— Written problem —
Copy the records from the start through the line containing "(x=177, y=376)", requests included, and shift every coordinate in the answers by adding 149 to it. Leave the pictures out of your copy.

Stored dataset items
^^^^^^^^

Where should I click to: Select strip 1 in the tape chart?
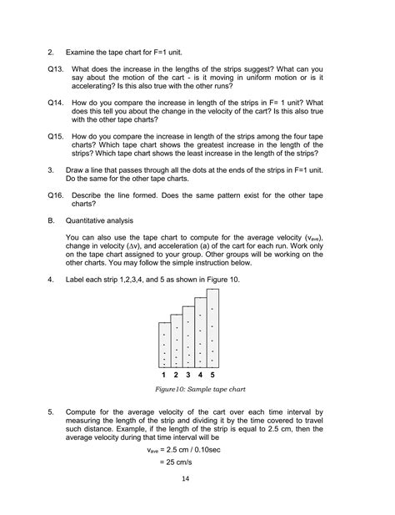(x=164, y=344)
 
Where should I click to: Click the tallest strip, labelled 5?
(x=213, y=328)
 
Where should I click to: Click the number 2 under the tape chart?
(x=177, y=376)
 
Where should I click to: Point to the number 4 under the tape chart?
(x=201, y=376)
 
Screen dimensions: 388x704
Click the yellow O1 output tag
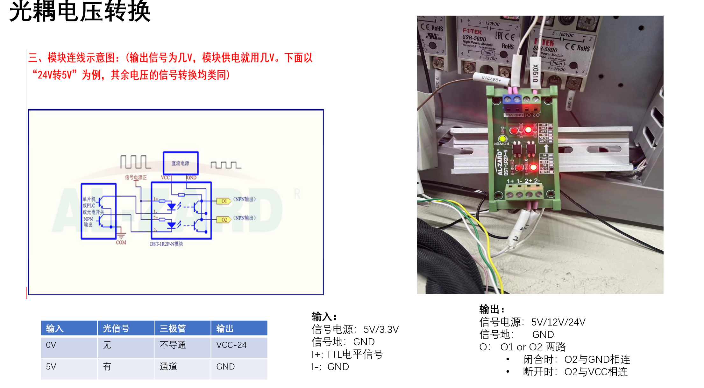point(224,201)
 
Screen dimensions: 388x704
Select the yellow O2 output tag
point(224,220)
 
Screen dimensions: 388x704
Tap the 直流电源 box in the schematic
point(181,163)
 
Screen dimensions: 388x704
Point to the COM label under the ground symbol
point(121,243)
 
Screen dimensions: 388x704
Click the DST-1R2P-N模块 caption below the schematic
point(166,244)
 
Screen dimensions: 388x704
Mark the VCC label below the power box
point(165,178)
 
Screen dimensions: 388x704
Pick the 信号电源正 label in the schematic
point(136,178)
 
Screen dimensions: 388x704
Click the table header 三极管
point(173,328)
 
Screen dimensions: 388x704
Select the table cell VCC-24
point(231,345)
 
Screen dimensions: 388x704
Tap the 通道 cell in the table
point(168,367)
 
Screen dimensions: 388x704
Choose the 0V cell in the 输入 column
point(51,345)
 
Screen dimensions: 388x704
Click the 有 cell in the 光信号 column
point(107,367)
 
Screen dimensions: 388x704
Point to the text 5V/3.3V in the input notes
point(381,329)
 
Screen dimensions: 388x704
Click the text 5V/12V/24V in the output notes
point(558,322)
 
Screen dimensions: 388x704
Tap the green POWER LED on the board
point(502,139)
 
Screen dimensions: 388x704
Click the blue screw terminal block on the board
point(512,101)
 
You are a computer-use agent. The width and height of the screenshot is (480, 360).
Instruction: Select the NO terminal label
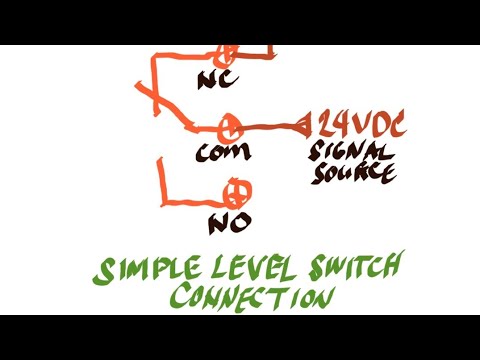228,222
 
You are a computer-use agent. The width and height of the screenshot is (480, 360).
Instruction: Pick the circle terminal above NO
238,191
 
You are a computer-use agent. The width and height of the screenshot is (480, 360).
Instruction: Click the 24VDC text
359,125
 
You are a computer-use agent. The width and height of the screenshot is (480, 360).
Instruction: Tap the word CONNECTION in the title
250,297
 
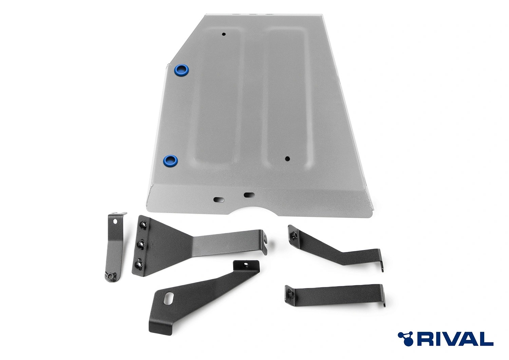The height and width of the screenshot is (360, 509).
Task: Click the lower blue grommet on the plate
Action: [170, 161]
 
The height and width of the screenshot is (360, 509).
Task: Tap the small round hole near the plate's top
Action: [224, 34]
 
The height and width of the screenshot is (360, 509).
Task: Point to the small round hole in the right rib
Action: [287, 158]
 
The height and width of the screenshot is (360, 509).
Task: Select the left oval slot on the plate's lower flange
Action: [219, 200]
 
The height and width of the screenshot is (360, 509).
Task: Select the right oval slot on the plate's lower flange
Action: [249, 195]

^^^^^^^^

— In response —
Where should I click to: Select strip 1 in the tape chart?
(x=313, y=493)
 
Where should I click to: Click the tallest strip, labelled 5?
(x=362, y=477)
 
Where should I click to: Click the number 2 under the tape chart?
(x=326, y=525)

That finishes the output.